I began wandering DTPHX, trying to figure out what I wanted to eat, where I would belong…who I even was. After what felt like forty days and forty nights wandering in the (literal) desert, I came across what initially seemed like a mirage but quickly materialized as a familiar sight: the Churchill, the same place where I got the burger from Stoop Kid, only now the place was packed. Every table was full, each bar and restaurant had a line, and music was blaring. The sprinklers were fortunately still very present.
Since I had already eaten at one of these spots, I wanted to check out the others.
I got the Esquite, or Mexican corn salad, which was a bit watery despite plenty of corn presence. The Carne Asada Tacos were far more satisfying. The meat was incredibly tender and bursting with the flavors of its marinade.
Freak Brothers Pizza
Each of these pizzas is made fresh to order, whether you’re concocting your own or going with one of their speciality pizzas. I did the latter and got the Buffalo BBQ Fusion pie, which has a BBQ base with mozzarella, grilled chicken, red onions, a drizzle of ranch, a swirl of buffalo, and a garnish of fresh cilantro. The buffalo and BBQ flavors play so well together and the cilantro cranks everything up to eleven (I’m starting to think cilantro on pizza was the sneaky MVP of the entire weekend of eating). They also randomly serve a family recipe of Hummus, which I didn’t get but was certainly intrigued by.

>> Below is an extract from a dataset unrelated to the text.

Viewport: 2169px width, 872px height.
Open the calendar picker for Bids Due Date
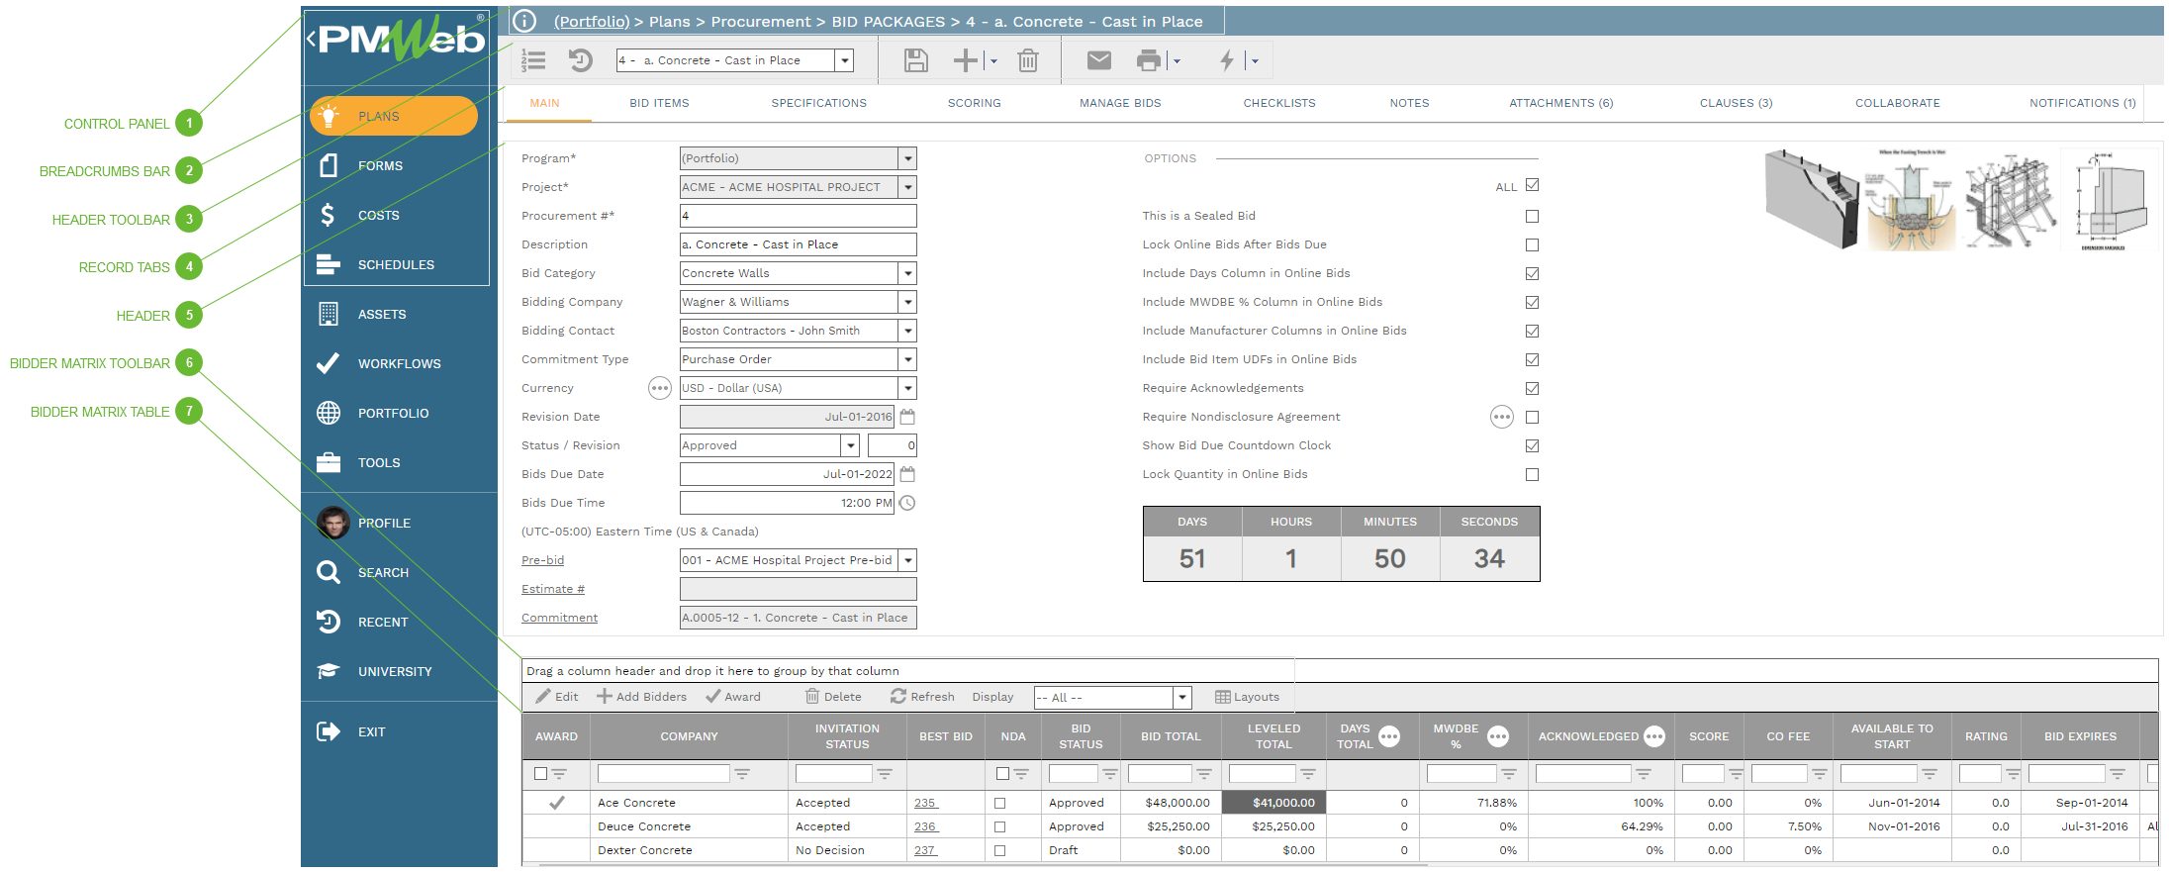907,474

After another full day of food and bev, I was beat and ready to rest up before a day of not only eating but flying back east as well.
Despite the Airbnb host’s promises, the air conditioning was not fixed so I once again woke up in a sauna around 4:00 AM, unable to go back to sleep. The dilemma here is that none of the places where I wanted to eat opened until 9:00 AM so I had a tidy five hours to kill. Even the coffee shops didn’t open until 7:00 AM, so I had a lazy morning until around 8:00, when I started walking to a nearby coffee shop called Kahvi.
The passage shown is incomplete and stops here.